• Your assignment
After locating the line that contains "Pick the Menu Ruler answer option", restate it and each later line word for word through the end of the records.

Records excerpted from a collection:
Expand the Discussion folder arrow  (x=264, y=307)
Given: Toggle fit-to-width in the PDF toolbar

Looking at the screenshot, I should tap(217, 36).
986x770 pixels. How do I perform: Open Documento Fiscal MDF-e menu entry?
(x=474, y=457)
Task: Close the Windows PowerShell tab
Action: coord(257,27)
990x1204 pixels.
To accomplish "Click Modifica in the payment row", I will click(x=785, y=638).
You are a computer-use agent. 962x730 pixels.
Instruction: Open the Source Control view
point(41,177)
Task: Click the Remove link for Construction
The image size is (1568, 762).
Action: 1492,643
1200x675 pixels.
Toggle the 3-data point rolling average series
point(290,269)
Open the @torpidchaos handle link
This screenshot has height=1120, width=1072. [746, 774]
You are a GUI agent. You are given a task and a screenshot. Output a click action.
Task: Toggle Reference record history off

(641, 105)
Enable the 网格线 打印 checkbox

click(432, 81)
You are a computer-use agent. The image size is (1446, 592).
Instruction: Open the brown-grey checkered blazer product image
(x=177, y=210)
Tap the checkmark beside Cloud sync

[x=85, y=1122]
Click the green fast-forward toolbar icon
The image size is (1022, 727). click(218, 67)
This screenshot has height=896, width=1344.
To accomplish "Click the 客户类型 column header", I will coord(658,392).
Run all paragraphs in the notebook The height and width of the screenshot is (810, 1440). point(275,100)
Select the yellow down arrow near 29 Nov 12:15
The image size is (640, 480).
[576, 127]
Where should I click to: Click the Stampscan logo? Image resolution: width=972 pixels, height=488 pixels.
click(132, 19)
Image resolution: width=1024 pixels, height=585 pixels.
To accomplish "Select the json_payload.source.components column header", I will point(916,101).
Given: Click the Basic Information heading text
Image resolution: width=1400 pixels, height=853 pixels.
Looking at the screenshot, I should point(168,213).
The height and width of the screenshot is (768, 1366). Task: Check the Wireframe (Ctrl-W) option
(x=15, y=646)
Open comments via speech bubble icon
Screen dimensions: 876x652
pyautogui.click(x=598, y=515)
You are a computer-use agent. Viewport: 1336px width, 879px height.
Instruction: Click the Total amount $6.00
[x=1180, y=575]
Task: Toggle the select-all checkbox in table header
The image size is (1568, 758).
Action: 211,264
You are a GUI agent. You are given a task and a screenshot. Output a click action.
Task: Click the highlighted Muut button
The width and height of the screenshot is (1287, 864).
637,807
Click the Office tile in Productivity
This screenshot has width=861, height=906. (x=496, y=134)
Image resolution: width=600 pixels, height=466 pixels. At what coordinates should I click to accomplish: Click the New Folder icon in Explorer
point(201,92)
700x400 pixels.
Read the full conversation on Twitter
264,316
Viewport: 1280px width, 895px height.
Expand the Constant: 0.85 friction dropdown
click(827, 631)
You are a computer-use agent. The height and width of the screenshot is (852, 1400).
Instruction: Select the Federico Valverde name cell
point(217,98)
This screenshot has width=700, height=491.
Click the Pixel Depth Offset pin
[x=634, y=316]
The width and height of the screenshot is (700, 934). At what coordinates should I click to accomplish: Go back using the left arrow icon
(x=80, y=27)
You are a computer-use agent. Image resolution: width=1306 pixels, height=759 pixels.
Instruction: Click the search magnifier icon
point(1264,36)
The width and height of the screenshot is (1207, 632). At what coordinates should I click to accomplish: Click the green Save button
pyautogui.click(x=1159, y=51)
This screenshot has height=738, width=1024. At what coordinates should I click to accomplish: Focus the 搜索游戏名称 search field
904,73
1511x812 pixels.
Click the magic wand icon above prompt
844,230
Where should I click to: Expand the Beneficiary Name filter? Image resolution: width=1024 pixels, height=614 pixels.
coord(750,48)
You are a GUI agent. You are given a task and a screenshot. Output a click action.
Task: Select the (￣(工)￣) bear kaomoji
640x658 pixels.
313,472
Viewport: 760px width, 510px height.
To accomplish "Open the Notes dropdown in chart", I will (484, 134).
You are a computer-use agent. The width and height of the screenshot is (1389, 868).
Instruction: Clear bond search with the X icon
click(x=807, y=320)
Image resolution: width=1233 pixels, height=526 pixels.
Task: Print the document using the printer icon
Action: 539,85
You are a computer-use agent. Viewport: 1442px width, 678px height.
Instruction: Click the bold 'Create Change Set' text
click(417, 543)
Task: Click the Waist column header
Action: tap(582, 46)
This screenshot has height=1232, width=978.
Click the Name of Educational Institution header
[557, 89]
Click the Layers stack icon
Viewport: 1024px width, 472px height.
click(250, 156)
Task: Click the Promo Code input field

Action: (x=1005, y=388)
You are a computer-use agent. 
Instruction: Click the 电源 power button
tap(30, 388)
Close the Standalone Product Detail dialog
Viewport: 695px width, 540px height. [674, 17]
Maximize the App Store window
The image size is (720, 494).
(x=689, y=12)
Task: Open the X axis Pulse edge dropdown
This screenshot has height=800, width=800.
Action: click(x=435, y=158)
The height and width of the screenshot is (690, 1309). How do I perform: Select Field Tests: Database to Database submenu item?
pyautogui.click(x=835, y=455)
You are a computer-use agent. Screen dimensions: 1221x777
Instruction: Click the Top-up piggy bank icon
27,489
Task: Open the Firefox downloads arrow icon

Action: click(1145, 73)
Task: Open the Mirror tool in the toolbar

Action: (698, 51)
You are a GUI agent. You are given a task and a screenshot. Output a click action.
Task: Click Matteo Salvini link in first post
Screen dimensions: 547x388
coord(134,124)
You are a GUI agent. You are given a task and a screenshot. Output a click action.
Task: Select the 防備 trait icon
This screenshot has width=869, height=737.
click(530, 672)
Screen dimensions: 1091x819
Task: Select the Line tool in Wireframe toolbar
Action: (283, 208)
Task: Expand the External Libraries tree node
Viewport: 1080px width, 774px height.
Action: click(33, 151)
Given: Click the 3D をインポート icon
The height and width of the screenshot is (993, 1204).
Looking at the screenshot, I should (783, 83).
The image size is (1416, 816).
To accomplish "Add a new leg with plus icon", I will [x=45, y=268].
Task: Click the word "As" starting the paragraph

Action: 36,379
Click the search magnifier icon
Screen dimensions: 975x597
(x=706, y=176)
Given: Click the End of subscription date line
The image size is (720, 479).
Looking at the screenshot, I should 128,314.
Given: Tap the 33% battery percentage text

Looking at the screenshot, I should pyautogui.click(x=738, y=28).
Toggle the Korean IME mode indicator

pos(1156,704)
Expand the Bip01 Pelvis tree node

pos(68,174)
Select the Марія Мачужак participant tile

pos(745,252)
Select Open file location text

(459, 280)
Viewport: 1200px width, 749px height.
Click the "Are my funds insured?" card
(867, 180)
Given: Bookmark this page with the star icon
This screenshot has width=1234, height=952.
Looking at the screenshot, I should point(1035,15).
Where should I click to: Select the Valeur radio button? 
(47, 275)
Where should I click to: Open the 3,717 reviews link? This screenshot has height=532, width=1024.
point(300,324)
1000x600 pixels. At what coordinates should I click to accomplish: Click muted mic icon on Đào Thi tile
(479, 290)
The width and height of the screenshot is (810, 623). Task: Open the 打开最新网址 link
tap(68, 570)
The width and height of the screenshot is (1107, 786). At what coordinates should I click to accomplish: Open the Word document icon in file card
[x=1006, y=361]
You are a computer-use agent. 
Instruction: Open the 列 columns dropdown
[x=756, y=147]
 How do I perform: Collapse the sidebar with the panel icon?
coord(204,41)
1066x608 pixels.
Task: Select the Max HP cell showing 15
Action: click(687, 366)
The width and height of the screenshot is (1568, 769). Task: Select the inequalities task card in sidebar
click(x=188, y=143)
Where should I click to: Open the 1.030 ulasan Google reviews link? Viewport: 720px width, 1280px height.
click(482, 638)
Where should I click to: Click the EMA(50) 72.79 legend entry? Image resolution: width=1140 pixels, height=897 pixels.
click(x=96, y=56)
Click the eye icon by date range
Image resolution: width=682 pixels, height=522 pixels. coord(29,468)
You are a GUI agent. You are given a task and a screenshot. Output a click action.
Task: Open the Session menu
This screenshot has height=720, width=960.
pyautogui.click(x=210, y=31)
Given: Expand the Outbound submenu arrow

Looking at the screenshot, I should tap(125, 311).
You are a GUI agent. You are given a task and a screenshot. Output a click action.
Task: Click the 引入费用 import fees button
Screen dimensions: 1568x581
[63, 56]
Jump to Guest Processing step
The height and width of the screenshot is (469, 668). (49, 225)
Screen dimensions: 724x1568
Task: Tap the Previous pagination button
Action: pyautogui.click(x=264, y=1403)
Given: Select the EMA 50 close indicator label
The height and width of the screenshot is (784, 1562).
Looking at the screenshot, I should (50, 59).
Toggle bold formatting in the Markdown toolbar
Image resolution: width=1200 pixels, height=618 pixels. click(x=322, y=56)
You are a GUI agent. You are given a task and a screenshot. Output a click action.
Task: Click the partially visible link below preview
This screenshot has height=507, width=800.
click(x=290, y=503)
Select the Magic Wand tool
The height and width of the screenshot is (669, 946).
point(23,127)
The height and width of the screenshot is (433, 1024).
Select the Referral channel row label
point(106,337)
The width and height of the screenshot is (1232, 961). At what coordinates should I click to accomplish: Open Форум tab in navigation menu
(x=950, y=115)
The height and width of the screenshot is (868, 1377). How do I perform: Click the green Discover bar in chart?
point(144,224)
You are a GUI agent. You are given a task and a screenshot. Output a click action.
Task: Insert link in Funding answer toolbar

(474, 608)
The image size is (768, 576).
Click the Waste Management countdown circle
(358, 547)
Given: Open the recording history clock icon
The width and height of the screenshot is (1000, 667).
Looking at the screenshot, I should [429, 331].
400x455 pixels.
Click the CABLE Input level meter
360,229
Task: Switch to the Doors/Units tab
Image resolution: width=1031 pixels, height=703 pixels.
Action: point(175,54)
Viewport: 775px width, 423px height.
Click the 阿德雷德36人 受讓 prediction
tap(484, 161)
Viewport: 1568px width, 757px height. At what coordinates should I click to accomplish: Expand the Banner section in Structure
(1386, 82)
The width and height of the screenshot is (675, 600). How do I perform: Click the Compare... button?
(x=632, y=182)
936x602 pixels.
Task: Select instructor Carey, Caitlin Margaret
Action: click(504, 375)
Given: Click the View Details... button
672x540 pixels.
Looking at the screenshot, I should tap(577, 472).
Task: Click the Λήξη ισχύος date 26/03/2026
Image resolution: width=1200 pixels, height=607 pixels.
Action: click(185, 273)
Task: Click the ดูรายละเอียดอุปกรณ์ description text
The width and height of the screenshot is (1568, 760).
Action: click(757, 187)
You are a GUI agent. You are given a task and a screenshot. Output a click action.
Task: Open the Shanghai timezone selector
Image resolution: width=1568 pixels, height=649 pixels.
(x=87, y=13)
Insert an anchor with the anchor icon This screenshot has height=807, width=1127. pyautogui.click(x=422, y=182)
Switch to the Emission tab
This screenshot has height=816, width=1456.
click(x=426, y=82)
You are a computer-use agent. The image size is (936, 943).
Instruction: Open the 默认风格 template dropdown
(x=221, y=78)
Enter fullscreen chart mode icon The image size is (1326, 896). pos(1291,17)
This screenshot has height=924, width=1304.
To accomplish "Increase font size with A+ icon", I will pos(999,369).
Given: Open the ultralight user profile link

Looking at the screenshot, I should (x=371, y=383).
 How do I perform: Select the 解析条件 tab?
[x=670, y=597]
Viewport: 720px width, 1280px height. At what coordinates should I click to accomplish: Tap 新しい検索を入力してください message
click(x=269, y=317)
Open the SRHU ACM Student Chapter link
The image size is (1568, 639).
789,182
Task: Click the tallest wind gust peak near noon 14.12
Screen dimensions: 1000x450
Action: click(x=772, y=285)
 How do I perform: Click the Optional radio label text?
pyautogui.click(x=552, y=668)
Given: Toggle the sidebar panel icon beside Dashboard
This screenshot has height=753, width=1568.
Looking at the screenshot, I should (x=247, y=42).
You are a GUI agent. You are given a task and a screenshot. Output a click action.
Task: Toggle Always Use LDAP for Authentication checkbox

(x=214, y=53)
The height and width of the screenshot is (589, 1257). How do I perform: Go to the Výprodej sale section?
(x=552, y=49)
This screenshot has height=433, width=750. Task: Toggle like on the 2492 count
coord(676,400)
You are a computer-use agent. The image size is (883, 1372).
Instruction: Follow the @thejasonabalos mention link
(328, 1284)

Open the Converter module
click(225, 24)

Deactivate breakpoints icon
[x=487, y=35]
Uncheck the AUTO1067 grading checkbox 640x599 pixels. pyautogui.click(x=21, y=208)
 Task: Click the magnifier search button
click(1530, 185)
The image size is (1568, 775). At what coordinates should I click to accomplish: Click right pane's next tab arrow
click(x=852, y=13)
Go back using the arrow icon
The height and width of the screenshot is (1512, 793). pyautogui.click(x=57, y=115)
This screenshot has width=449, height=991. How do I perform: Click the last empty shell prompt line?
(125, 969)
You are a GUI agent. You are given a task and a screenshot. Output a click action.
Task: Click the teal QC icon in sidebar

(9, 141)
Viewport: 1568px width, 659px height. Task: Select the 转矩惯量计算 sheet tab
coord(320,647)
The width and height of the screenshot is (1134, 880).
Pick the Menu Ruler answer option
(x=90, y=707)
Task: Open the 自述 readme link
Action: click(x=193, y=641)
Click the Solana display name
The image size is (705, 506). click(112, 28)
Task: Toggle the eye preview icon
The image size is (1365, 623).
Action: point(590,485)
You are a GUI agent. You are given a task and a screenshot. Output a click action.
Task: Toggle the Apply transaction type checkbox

• Reply
Pick the Menu Ruler answer option
(x=90, y=707)
Task: Open the 自述 readme link
Action: click(x=193, y=641)
Click the Solana display name
The image size is (705, 506). click(112, 28)
Task: Toggle the eye preview icon
The image size is (1365, 623).
Action: point(590,485)
You are a GUI agent. You are given a task and a screenshot. Output a click action.
Task: Toggle the Apply transaction type checkbox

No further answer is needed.